>> BEGIN Information given

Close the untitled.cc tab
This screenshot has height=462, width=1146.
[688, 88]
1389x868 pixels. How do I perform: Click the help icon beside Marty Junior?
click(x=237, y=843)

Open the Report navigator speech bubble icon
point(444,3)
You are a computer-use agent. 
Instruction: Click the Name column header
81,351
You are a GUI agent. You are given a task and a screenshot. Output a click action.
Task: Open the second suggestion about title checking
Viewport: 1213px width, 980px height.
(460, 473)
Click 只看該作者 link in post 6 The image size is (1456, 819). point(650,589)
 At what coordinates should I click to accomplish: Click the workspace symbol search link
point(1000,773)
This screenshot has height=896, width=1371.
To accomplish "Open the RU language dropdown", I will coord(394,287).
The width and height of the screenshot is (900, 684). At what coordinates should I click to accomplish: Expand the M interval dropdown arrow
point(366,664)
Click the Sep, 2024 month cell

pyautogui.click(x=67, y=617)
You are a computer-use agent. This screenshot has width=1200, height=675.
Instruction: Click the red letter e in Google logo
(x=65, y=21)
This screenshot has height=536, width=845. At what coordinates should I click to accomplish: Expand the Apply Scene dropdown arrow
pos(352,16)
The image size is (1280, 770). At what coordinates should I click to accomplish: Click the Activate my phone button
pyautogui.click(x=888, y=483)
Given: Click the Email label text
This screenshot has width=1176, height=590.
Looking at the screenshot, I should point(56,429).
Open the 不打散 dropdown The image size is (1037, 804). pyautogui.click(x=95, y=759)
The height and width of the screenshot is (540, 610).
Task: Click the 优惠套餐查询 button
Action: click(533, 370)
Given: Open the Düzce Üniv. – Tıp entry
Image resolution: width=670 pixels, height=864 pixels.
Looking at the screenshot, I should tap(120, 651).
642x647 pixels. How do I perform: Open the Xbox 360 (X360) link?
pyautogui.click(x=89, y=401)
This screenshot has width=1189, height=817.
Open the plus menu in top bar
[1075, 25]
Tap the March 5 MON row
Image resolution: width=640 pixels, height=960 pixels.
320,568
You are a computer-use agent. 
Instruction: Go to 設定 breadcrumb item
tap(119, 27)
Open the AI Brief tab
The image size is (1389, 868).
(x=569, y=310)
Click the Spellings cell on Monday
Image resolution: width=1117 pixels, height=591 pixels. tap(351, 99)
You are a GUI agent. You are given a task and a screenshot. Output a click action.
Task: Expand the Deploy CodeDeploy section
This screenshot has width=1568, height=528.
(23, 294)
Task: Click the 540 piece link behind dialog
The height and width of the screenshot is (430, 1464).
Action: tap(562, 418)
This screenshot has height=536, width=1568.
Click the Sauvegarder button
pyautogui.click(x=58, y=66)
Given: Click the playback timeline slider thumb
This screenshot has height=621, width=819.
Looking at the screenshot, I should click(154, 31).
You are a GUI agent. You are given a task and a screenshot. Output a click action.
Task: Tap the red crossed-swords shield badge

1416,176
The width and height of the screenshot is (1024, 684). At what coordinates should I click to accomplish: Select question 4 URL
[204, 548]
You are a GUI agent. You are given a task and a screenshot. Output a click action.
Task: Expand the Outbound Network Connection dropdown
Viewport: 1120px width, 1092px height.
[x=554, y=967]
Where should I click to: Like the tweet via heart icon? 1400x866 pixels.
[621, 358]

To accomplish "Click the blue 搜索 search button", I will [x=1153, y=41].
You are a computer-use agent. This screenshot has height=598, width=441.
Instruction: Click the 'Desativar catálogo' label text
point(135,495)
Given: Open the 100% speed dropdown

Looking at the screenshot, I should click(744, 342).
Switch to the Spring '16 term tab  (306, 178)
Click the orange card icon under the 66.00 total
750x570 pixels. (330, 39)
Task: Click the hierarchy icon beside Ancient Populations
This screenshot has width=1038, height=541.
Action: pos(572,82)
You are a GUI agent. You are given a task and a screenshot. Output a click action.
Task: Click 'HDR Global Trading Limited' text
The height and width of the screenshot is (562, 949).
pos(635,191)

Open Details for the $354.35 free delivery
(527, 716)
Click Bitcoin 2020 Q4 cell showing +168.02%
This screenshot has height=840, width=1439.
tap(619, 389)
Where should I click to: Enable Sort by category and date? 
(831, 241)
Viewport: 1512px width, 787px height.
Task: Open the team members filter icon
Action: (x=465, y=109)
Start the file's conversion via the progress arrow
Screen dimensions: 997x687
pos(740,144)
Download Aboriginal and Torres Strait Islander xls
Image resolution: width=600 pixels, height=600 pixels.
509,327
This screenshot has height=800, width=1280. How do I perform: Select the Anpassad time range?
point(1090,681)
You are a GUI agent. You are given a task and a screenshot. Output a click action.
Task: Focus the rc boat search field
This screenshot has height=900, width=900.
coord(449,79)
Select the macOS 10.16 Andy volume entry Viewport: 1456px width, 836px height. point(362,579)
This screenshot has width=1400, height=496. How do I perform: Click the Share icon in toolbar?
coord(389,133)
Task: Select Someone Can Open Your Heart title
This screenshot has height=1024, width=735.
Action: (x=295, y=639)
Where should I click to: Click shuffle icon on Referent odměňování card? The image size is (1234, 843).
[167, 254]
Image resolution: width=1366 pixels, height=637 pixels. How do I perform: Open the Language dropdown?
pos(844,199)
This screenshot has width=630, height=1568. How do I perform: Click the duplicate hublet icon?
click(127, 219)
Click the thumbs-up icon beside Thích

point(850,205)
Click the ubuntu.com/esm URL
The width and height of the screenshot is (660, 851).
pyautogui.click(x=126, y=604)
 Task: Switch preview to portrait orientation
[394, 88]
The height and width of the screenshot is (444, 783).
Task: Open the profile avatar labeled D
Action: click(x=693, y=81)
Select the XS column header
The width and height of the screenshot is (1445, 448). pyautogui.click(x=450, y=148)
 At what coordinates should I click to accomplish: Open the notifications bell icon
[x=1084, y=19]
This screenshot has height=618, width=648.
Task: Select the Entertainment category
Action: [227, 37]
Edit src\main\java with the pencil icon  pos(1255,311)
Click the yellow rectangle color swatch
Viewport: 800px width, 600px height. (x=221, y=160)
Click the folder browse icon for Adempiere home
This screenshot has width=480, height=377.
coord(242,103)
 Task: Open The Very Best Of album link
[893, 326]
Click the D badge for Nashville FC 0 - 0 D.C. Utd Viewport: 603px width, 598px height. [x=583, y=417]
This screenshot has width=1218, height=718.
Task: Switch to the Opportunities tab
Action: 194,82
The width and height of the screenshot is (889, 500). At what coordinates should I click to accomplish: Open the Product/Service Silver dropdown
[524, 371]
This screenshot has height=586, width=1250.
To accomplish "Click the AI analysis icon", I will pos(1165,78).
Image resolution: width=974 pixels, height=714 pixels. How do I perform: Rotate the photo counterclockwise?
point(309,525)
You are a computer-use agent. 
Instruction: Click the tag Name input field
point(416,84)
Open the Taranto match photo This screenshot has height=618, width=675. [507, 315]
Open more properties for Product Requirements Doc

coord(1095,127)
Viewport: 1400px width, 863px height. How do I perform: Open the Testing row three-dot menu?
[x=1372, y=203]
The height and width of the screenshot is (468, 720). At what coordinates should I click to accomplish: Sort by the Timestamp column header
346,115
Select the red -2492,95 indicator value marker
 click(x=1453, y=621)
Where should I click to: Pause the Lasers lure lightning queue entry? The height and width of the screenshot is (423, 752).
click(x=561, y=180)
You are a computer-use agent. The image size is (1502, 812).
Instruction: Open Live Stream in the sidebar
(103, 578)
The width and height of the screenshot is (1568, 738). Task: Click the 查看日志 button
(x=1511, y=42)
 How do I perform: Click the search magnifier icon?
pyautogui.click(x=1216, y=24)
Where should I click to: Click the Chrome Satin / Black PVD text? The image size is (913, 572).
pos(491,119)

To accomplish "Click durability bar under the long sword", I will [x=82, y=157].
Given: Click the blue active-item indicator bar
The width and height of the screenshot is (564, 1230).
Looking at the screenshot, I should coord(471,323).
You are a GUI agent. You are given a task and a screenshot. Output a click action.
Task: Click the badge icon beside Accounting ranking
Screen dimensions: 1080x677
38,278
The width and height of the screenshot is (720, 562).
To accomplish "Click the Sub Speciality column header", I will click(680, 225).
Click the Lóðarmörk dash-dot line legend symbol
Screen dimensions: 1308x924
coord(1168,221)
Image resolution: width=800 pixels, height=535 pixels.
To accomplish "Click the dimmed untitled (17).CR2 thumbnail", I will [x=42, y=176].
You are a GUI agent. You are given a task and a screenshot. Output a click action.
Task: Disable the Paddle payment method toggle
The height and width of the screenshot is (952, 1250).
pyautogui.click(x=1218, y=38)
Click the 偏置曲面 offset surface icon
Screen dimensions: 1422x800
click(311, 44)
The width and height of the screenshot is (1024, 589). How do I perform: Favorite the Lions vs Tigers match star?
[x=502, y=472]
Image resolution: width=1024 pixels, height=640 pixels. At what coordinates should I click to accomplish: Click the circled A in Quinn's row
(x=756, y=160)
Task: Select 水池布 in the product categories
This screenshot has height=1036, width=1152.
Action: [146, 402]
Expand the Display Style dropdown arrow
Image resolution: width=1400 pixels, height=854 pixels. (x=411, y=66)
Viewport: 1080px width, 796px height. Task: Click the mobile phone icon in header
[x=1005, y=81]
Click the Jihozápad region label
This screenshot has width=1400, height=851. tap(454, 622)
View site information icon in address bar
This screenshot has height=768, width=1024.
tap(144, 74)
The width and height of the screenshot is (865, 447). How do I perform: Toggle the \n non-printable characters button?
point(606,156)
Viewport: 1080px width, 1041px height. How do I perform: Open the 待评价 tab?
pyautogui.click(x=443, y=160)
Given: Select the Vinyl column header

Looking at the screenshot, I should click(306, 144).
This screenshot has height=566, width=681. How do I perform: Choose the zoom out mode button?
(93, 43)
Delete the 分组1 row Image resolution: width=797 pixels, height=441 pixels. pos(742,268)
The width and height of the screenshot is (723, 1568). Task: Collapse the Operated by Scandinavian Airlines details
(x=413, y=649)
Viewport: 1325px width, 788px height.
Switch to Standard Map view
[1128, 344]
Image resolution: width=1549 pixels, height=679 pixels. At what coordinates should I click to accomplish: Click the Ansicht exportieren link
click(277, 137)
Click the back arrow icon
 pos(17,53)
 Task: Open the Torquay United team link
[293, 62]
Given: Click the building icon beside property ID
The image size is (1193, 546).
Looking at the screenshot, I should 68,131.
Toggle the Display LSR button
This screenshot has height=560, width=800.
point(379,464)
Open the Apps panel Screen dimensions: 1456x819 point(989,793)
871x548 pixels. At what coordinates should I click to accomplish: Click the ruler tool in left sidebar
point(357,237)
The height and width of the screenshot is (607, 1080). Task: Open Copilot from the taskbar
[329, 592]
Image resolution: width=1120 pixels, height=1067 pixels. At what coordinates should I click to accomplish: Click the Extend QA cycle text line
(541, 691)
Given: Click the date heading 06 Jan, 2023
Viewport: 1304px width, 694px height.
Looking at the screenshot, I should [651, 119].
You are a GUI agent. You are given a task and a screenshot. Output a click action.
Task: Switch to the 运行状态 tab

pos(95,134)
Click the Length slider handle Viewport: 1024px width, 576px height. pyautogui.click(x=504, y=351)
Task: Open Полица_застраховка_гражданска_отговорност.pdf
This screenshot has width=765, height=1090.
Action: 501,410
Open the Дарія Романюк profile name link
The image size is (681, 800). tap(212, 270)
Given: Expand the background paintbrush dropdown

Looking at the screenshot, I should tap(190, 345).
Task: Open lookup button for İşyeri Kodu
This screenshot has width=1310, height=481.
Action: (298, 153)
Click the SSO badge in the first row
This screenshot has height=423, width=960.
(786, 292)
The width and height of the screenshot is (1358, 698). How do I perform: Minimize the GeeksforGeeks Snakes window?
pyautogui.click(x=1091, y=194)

>> END Information given

◆ Stated problem
Copy everything in the listing from the line containing "This screenshot has width=1400, height=496." down to the line containing "The width and height of the screenshot is (1445, 448).", swapping "How do I perform:" for "How would I carry out:" and leaving all else as it is.

◆ Task answer
This screenshot has width=1400, height=496. How would I carry out: Click the Share icon in toolbar?
coord(389,133)
Task: Select Someone Can Open Your Heart title
This screenshot has height=1024, width=735.
Action: (x=295, y=639)
Where should I click to: Click shuffle icon on Referent odměňování card? The image size is (1234, 843).
[167, 254]
Image resolution: width=1366 pixels, height=637 pixels. How would I carry out: Open the Language dropdown?
pos(844,199)
This screenshot has width=630, height=1568. How would I carry out: Click the duplicate hublet icon?
click(127, 219)
Click the thumbs-up icon beside Thích

point(850,205)
Click the ubuntu.com/esm URL
The width and height of the screenshot is (660, 851).
pyautogui.click(x=126, y=604)
 Task: Switch preview to portrait orientation
[394, 88]
The height and width of the screenshot is (444, 783).
Task: Open the profile avatar labeled D
Action: click(x=693, y=81)
Select the XS column header
The width and height of the screenshot is (1445, 448). pyautogui.click(x=450, y=148)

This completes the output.